If this were summer camp, she thinks, she might glimpse his full name on a tag sewn inside the blue and white checked boxers he’d tossed on the floor. But they weren't children waiting in their separate bunks for adults to direct their play.
He thinks nothing. His brain is full of cotton fluff such as they stuff into the tops of pill bottles to keep the capsules still during transit. He thinks, Ahhhh.
*
The third date is leather, a generously-sized club chair, big enough for two. Sometimes it’s too cold in the winter or too hot in the summer, but sometimes, like in the fairytale with the little blond girl and the bears, it feels just right.
He sits in front of his large-screen TV where Netflix streams, aroused but trying to play it cool, unable to ignore her arm touching his, her thigh so close.
She has asked his last name and he has told her. Seated so close to this almost perfect stranger, cheeks flushed, she manufactures attention to the screen so as to have something to discuss later.
*
The fourth date is flowers, her six-dollar grocery store bouquet in a vase on the kitchen table, chicken and vegetables roasting in the oven, candlelight softening the scene.
“Nice flowers,” he says, setting down the wine. Was I supposed to bring flowers too, he wonders.
“Thanks,” she smiles. Maybe he’ll bring them next time, she thinks.
*
The fifth date is wood. Not like the fabled marriage bed of Ulysses and Penelope, one post a tree rooted deep into the ground, the entire house built around it. Rather it’s a futon, flexible, now a couch, now a bed, a stage for trysts with fallible suitors, mortals not gods, resulting in metamorphosis just the same.
She begins to notice his small failings with fondness. When she touches his ear to point out the shaving cream left there once again (showing preparation but also haste), he wipes it out and kisses her forehead, brushing back the bangs that are always falling across her eyes.
At such close proximity, he notices a few stray brow hairs, unplucked. He thinks, She’ll probably get them next time.

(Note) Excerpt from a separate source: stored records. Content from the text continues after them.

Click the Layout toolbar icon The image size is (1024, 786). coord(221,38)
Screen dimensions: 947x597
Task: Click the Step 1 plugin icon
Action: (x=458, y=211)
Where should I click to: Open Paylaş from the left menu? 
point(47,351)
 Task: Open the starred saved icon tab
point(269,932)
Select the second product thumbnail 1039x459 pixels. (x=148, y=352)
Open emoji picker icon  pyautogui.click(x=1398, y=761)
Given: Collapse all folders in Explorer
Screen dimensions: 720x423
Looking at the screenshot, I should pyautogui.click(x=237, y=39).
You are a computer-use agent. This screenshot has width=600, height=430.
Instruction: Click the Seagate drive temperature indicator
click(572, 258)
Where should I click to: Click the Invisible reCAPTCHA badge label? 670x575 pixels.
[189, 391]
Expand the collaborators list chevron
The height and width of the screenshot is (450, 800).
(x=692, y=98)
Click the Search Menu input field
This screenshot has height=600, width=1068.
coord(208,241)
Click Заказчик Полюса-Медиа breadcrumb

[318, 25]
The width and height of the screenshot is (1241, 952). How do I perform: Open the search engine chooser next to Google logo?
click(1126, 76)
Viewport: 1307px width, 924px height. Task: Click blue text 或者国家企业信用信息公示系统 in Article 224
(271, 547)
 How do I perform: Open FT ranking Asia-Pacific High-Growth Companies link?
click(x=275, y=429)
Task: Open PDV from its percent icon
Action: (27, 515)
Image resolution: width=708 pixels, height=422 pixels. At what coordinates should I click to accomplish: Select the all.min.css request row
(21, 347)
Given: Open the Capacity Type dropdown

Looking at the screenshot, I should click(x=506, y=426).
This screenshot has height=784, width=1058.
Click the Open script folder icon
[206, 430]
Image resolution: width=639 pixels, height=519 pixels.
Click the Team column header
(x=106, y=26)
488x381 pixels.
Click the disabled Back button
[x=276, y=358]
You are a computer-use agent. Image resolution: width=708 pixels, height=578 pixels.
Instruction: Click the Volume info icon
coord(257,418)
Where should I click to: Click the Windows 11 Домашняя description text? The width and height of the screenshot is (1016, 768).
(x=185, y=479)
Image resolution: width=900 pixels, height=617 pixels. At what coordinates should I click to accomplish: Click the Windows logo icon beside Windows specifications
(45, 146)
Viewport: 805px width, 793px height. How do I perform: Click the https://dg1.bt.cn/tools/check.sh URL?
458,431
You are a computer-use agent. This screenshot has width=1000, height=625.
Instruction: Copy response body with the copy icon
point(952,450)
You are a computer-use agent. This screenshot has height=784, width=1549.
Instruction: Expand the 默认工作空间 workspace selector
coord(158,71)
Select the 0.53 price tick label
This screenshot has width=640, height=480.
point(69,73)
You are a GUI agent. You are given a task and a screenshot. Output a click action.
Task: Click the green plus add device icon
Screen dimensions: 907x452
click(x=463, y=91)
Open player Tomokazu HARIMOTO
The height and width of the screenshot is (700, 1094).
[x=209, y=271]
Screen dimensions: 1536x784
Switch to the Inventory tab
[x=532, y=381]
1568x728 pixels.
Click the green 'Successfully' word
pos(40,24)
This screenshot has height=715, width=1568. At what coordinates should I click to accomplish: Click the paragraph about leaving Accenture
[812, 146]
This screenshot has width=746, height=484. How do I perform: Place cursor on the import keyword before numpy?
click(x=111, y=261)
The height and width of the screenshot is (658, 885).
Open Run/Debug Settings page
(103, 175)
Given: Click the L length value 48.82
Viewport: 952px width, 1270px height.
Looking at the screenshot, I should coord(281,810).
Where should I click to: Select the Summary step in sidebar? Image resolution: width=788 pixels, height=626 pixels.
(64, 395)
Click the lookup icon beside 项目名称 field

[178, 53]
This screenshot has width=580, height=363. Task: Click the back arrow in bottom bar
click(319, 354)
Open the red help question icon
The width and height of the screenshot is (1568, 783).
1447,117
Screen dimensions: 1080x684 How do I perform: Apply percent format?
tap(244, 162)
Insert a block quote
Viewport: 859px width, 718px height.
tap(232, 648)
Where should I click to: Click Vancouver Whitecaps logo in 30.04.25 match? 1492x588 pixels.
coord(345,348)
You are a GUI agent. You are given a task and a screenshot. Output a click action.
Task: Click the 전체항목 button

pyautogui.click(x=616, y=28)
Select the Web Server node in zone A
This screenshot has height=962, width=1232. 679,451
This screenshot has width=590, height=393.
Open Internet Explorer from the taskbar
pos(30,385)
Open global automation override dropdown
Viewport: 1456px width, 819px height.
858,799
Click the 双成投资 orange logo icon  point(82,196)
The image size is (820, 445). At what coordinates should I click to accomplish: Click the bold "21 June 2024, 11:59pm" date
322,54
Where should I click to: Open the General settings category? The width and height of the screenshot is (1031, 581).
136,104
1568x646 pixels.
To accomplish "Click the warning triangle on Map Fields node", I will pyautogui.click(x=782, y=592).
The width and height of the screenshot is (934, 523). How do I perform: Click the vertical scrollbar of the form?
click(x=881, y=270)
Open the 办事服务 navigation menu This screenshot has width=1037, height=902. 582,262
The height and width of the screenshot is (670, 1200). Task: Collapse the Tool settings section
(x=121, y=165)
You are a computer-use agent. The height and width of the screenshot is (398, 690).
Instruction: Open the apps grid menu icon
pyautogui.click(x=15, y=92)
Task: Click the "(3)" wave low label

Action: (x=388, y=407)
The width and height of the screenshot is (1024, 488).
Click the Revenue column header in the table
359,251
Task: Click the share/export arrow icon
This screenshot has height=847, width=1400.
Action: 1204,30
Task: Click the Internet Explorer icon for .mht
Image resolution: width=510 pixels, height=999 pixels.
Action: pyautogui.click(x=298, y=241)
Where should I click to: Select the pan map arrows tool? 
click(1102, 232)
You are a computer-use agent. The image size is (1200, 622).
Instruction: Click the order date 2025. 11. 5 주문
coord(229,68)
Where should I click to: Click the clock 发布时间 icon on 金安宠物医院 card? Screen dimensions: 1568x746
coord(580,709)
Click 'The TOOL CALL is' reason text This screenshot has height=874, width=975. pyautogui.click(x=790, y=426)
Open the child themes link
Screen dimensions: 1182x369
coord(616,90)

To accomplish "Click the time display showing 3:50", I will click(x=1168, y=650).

It’s my own fault, she thinks. If I wanted him to bring me flowers I shouldn’t have gotten them last time.
*
The sixth date is iron. The qualities of Hesiod’s ancient Iron Age people emerge, fallen from the toil-free Golden Age of harmony, forgetful of social contracts, lying to appear better than they are, shameless at wrongdoing.
At half time, he types into his phone and pauses, noticing the cursor beating as jauntily as his heart used to beat when he pulled up her stream, then taps send and settles back down to watch.
When she reads that his old college friend is in town unexpectedly, she’s disappointed with the lame excuse, but texts him back that it’s OK and pulls off the false eyelash she’d been applying. She can catch the end of the game in comfort now.
*
The seventh date is copper, a penny for your thoughts. During the attempt to shake things up a little, loose change drops from upended pockets and falls lost between the car seats.
At least on Tindr you know where you stand, she thinks, tucking in her blouse.
Ah, he thinks, watching her.
*
The eighth date is pottery.
Drinking coffee in the morning from a chipped mug, her eggs on a plate with a hairline crack. Bachelor ceramics, she thinks.
He sees her judging his crockery. She probably won’t be around much longer, he thinks. He’s had some interesting swipes on Tindr lately.
*
The ninth date is willow, Phaeton’s sisters shedding tears of amber by the river for their foolish brother, lamenting Zeus’s murderous thunderbolt until they turn into swaying trees, bent by grief but pliant enough not to break.
They eat highly spiced food in a Thai restaurant where the waiter seems to know him and then walk back to his place, footsteps matching but hands unheld. She wonders how it can be that although he’s by her side she feels like a lone tumbleweed blowing down the street. When she ignores the buzz of her phone, he tells her to go ahead and check it.
“It’s never anything important,” she demurs. But she checks. Another duplicate “like” from a previously-ignored, unsuitable Match.
“Nothing,” she shrugs, answering his raised brows, blacking out the screen. She fakes a sneeze when she feels her eyes tear a little.
“Allergies?” he asks, hesitating a second before handing over his handkerchief. Even if she never returns it, it’s the gentlemanly thing to do. And he has plenty more.
*
The tenth date is tin.
She has glimpsed a screen on his laptop that she was not meant to see, and she informs him that, like the woodcutter in Oz, his hollow chest contains no heart.
But it’s right here, he says, placing her hand over his chest where it still thumps willy-nilly.
And there it is. But we swallow, too, she thinks, (our food, our words, our resentment, our pride), a simple reflex like a heartbeat, signifying nothing.